## PROBLEM REQUIREMENTS
Once you reach the line containing "You are a computer-use agent. The", reproduce it and every later line exactly, through the end of the data.

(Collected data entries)
※

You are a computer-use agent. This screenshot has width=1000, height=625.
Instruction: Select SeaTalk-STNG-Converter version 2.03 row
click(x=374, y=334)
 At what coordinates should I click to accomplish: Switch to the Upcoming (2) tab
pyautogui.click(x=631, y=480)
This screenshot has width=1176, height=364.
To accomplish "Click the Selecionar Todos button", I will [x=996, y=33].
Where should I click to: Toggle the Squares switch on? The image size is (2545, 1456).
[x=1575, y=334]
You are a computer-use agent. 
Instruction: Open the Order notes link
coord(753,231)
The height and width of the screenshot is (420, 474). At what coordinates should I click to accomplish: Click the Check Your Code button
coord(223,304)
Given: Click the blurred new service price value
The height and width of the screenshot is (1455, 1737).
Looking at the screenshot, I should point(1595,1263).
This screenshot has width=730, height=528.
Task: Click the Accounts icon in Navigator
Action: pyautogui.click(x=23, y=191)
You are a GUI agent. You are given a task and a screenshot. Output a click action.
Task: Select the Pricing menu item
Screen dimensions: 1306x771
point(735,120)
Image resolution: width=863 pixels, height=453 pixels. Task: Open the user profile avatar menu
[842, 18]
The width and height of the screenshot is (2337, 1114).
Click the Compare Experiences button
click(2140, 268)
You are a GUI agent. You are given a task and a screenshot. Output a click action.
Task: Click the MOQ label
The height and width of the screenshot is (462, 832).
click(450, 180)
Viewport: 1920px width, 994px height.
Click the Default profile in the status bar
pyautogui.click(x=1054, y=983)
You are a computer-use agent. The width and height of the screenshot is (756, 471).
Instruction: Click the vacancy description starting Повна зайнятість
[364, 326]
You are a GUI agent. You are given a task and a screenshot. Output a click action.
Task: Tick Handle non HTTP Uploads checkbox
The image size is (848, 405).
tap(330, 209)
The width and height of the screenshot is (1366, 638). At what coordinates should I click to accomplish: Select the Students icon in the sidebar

※

## RESULT
You are a computer-use agent. The width and height of the screenshot is (756, 471).
Instruction: Click the vacancy description starting Повна зайнятість
[364, 326]
You are a GUI agent. You are given a task and a screenshot. Output a click action.
Task: Tick Handle non HTTP Uploads checkbox
The image size is (848, 405).
tap(330, 209)
The width and height of the screenshot is (1366, 638). At what coordinates should I click to accomplish: Select the Students icon in the sidebar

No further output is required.